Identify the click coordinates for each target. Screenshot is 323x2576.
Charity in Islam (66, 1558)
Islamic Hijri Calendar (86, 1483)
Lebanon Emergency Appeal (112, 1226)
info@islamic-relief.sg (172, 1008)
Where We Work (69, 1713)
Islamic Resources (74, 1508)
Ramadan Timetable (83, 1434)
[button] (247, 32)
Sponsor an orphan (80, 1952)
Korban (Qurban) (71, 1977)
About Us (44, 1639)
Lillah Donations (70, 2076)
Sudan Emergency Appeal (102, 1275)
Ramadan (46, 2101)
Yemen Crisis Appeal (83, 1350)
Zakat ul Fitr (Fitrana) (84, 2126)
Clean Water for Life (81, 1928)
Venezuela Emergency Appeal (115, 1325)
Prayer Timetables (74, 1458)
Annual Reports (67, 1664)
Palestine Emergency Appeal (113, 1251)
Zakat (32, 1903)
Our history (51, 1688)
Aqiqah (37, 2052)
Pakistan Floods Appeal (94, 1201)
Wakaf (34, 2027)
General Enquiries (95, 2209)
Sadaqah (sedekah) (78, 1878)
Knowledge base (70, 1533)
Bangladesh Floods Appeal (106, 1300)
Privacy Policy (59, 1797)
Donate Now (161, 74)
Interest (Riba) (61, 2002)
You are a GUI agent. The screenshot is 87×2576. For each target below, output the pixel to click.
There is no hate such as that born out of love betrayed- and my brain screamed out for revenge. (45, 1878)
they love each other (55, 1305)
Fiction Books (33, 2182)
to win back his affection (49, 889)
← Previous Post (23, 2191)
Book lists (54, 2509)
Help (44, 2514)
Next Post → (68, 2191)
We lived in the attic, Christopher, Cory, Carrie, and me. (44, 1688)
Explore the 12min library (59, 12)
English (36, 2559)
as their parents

# # # # # # #

(Work required):
Write out every entry again so that each line matches the original exactly.

(Task solution):
Identify the click coordinates for each target. Screenshot is 323x2576.
Charity in Islam (66, 1558)
Islamic Hijri Calendar (86, 1483)
Lebanon Emergency Appeal (112, 1226)
info@islamic-relief.sg (172, 1008)
Where We Work (69, 1713)
Islamic Resources (74, 1508)
Ramadan Timetable (83, 1434)
[button] (247, 32)
Sponsor an orphan (80, 1952)
Korban (Qurban) (71, 1977)
About Us (44, 1639)
Lillah Donations (70, 2076)
Sudan Emergency Appeal (102, 1275)
Ramadan (46, 2101)
Yemen Crisis Appeal (83, 1350)
Zakat ul Fitr (Fitrana) (84, 2126)
Clean Water for Life (81, 1928)
Venezuela Emergency Appeal (115, 1325)
Prayer Timetables (74, 1458)
Annual Reports (67, 1664)
Palestine Emergency Appeal (113, 1251)
Zakat (32, 1903)
Our history (51, 1688)
Aqiqah (37, 2052)
Pakistan Floods Appeal (94, 1201)
Wakaf (34, 2027)
General Enquiries (95, 2209)
Sadaqah (sedekah) (78, 1878)
Knowledge base (70, 1533)
Bangladesh Floods Appeal (106, 1300)
Privacy Policy (59, 1797)
Donate Now (161, 74)
Interest (Riba) (61, 2002)
You are a GUI agent. The screenshot is 87×2576. For each target below, output the pixel to click.
There is no hate such as that born out of love betrayed- and my brain screamed out for revenge. (45, 1878)
they love each other (55, 1305)
Fiction Books (33, 2182)
to win back his affection (49, 889)
← Previous Post (23, 2191)
Book lists (54, 2509)
Help (44, 2514)
Next Post → (68, 2191)
We lived in the attic, Christopher, Cory, Carrie, and me. (44, 1688)
Explore the 12min library (59, 12)
English (36, 2559)
as their parents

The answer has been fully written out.